そんなわけで、バスターはカトリアと共に帝都の婦人向け洋服店に向かい、自分用とカトリア用の婦人服を買うと、その場で着替え、また闇ギルド、そしてクージンの部屋へと戻る。バスターに服を買って貰ったカトリアが終始ニヤニヤ、ご機嫌だったのは言うまでもない。
「よし、これでやっと、お前と話ができるな。聞かせてくれるか? ダークウォッチャーのことを」
「ええ、もちろん。礼儀の在る方にはこちらも礼を尽くすのが道理ですから。ダークウォッチャーとは、文字通り闇を見るもの、闇を監視する者という意味を持ちます。この闇とは、主に邪神や異界の神のことを指しています。闇を監視、つまり邪神や異界の神に対抗しうる者、抑止力。それがダークウォッチャーです」
「は? そうなのか? なんか説明聞いてるといいモノっぽいなダークウォッチャー。ジョブ適性診断所の奴は、ダークウォッチャーが邪神と関わる危ないモノみたいに言ってたけどよ」
「まぁ、それも一部分を切り取って見れば嘘ではないでしょうね。過去には邪神を監視し、見るうちに、邪神に魅入られ、人や神の敵となったダークウォッチャーも存在したわけですから。ですが、それはごく一部のダークウォッチャーがやったことであって、その他大勢のダークウォッチャーからすれば例外中の例外。まぁ、聖騎士……アレンコード教はその例外をさも全てであるかのように騙り、事実を捻じ曲げているのです」
ちょ、アレンコード教が悪党みたいなそういうことを言いたげだな。まぁアレンコード教と俺は無関係なんだけど、自分のこと言われてるみたいでモヤモヤするなぁ……
「ほーん、つまりダークウォッチャーは邪神や異界の神に対抗するのに必要な存在なんだけど、聖騎士はそのダークウォッチャーを嫌っていて、殺しまくってると……なんでだ……? なんで聖騎士はダークウォッチャーを潰す必要があんだ?」
「さぁ? 色々な説がありますから。

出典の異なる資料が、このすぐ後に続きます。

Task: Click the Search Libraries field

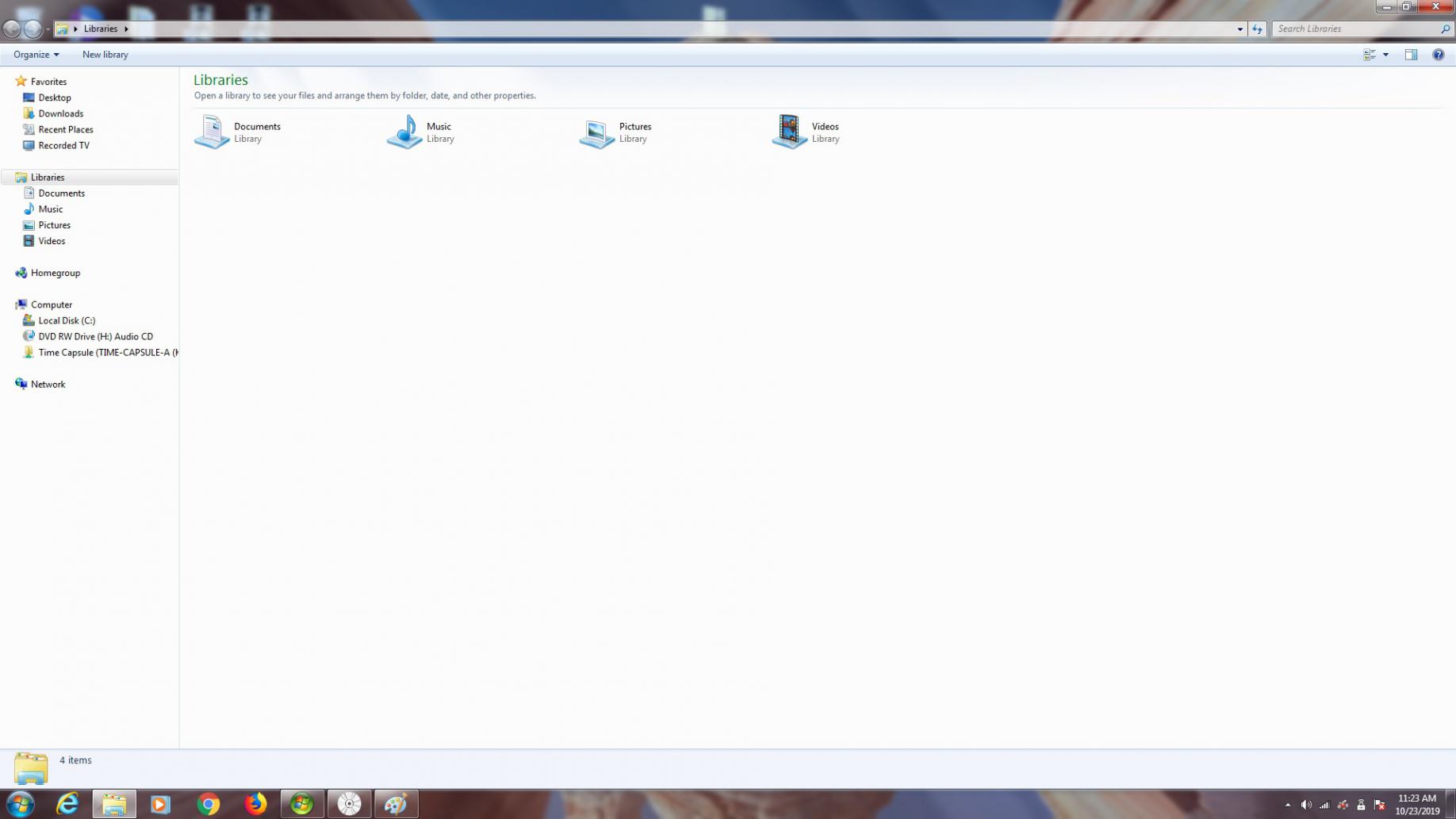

例えばアレンコード教が崇拝してるのは、本当はアレンコードではなく邪神だとか、そもそもダークウォッチャーという存在が力の強い存在で権力構造の維持に邪魔だとか、昔弾圧してしまったから後戻りできなくなった説とか、まぁ色々ですよ……その、ワタシからも質問してよろしいですか?」
「ああいいぜ」
「バスターさんは真なる勇者らしいですが、真なる勇者というのは、あの伝承にある真なる勇者のことですか? 兄様のような通常の勇者、一つの共同体に三人までの勇者とは違う存在」
「ああそうだ。父様にはまだ外で言うなって言われているが、そんなことは知ったこっちゃねぇ。カトリアが生き残る方が大事だ。オレはこのことを偽って信用を得られる程、闇ギルドを低く見積もるつもりはねぇ。その内知られることになると思うが……オレの地元、オーグラムが謎の魔物達の襲撃を受けた。そいつらは新魔族と名乗り、新魔王を頭としてオーグラムの領民を殺した。新魔族はその数5000、ちょっとした軍隊レベル、強さは一匹が一般的な騎士長クラス、新魔王に関してはその1000倍いやもっとか? とにかくすげー強かった」
「新魔族? そんなの聞いたことないぞ……バスター、その話本当なのか? だがその言い方だとお前は……騎士長の1000倍は強い新魔王と、戦ったのか? いやそうなのだな……そしてお前は生きている。つまり、倒したのか? その新魔王を」
「察しがいいね、ヒュージン先輩。そうだオレが新魔族の3000と新魔王を倒した。残り2000は父様と剣聖賢者グランドが倒したらしい。まぁ新魔王と一部の新魔族に関しては戦意喪失で戦えなくなったから生け捕りにしたけど。オレ達は新魔王軍と戦い、勝利した。そんで……奴らには命令を下した神がいるようだった。我が神と、奴らは誰かに問うていた。その神ってのはよぉ、ダークウォッチャーの監視対象、つまりは邪神だとか、異界の神なんじゃねぇか?」
顔を青褪めさせるヒュージン、クージンも考え込んだ。オレもバスターと同じ考えだ。新魔王軍、新魔族達は、邪神か、あるいは異界の神によって生み出された種族。もし、そうなら……ダークウォッチャーはこれから先の未来で、重要な存在となるのかもしれない。
しかし、引っかかることがある。それは俺がダークウォッチャーという存在を知らなかったということだ。俺が天界に封印される前、1500年前にはダークウォッチャーなどというジョブ、力を持った存在はいなかった。
どうやら、この世界は俺が知っていた頃とは大きく変わってしまったみたいだ。